◆ RECORDS FOR THE EXERCISE ◆
*** Block opens ***

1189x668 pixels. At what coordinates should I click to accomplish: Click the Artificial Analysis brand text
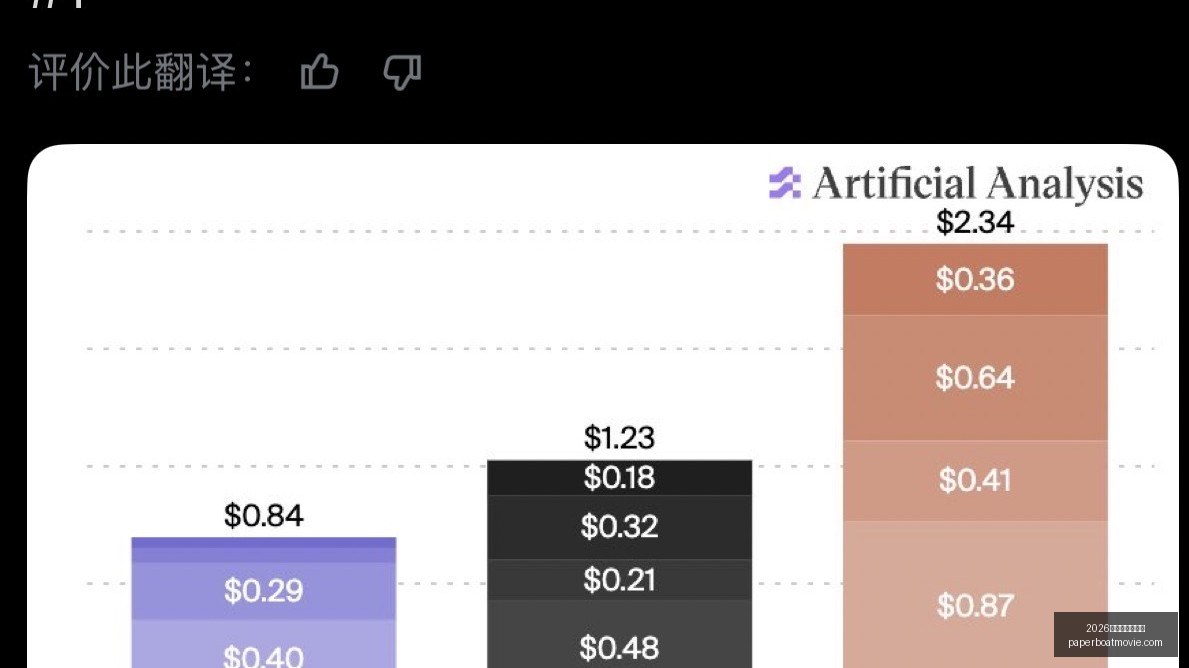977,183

*** Block closes ***
*** Block opens ***

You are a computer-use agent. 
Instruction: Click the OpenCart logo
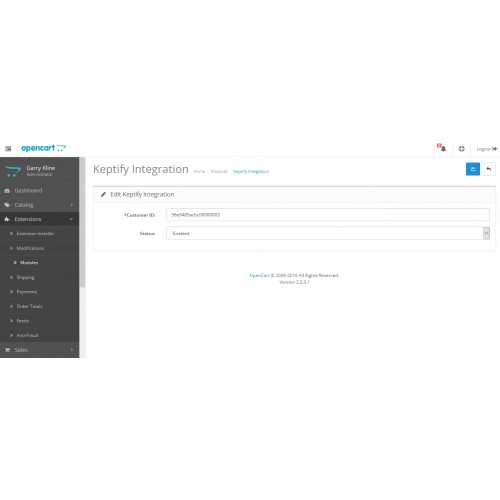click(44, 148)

*** Block closes ***
*** Block opens ***

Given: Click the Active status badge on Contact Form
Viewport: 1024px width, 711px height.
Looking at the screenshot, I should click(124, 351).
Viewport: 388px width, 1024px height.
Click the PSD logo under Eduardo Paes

*** Block closes ***

◆ WHAT THE TASK REQUIRES ◆
Return only the stretch of the material above from the line holding "Viewport: 1024px width, 711px height." through the line holding "Click the PSD logo under Eduardo Paes", copied exactly.

◆ ANSWER BOX ◆
Viewport: 1024px width, 711px height.
Looking at the screenshot, I should click(124, 351).
Viewport: 388px width, 1024px height.
Click the PSD logo under Eduardo Paes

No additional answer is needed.